FINANCIAL AND OPERATING HIGHLIGHTS
|Three Months Ended June 30,||Six Months Ended June 30,|
|(000s, except per share amounts)||($)||($)|
|Oil and natural gas revenues||11,505||20,801|
|Funds from operations (1)||4,463||8,765|
|Per share – basic||0.12||0.23|
|Per share – diluted (2)||0.11||0.23|
|Per share – basic||0.07||0.02|
|Per share – diluted (2)||0.07||0.02|
|Capital expenditures (3)||3,341||4,060|
|Net debt (4)||42,832||42,832|
|Weighted average – basic||38,572||38,388|
|Weighted average – diluted||38,851||38,666|
|Natural gas (mcf/d)||44||116|
|Crude oil (bbls/d)||1,689||1,622|
|Average wellhead prices|
|Natural gas ($/mcf)||1.40||4.18|
|Crude oil and NGLs ($/bbl)||74.81||70.57|
|Combined average ($/boe) (6)||74.53||70.04|
|Operating netback ($/boe) (7)||39.10||40.16|
|Gross (net) wells drilled|
|Oil (#)||1 (1.0)||1 (1.0)|
|Total (#)||1 (1.0)||1 (1.0)|
|Average working interest (%)||100||100|
- Funds from operations and funds from operations per share are not recognized measures under International Financial Reporting Standards (IFRS). Refer to the commentary in “Reader Advisories” under “Non-GAAP Measurements” for further discussion.
- The Company uses the weighted average common shares (basic) when there is a net loss for the period to calculate net income (loss) per share diluted. The Company uses the weighted average common shares (diluted) to calculate the funds from operations diluted.
- Total capital expenditures, excluding acquisitions and excluding non-cash transactions. Refer to commentary in the Management Discussion and Analysis under “Capital Expenditures” for further information.
- Net debt, which is calculated as current liabilities (excluding derivative financial instruments) and bank debt less current assets (excluding derivative financial instruments), is not a recognized measure under IFRS. Please refer to the commentary in “Reader Advisories” under “Non-GAAP Measurements” for further discussion.
- For a description of the boe conversion ratio, refer to the commentary in the “Reader Advisories” under “BOE Presentation”.
- Combined average realized prices includes all oil, gas and NGL sales revenue, excluding other income.

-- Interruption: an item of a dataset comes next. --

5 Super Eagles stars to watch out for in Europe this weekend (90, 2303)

- Operating netback, which is calculated by deducting royalties, operating expenses and transportation expenses from oil and gas revenue and adjusting for any realized hedging on financial instruments is not a recognized measure under IFRS. Please refer to the commentary in “Reader Advisories” under “Non-GAAP Measurements” for further discussion.
Granite continues to deliver on its business plan, being focused on debt repayment and prudent capital management. The Company has reduced its net debt by over 10% relative to year-end 2018, increased production quarter-over-quarter by approximately 7%, while limiting its capital expenditures to $4.1 million over the first half of 2019. With its 2019 capital program heavily weighted to the second quarter, Granite will continue to reduce its net debt through the remainder of 2019 and is on-track to exit the year with net debt between $37 and $39 million, depending upon prevailing commodity prices.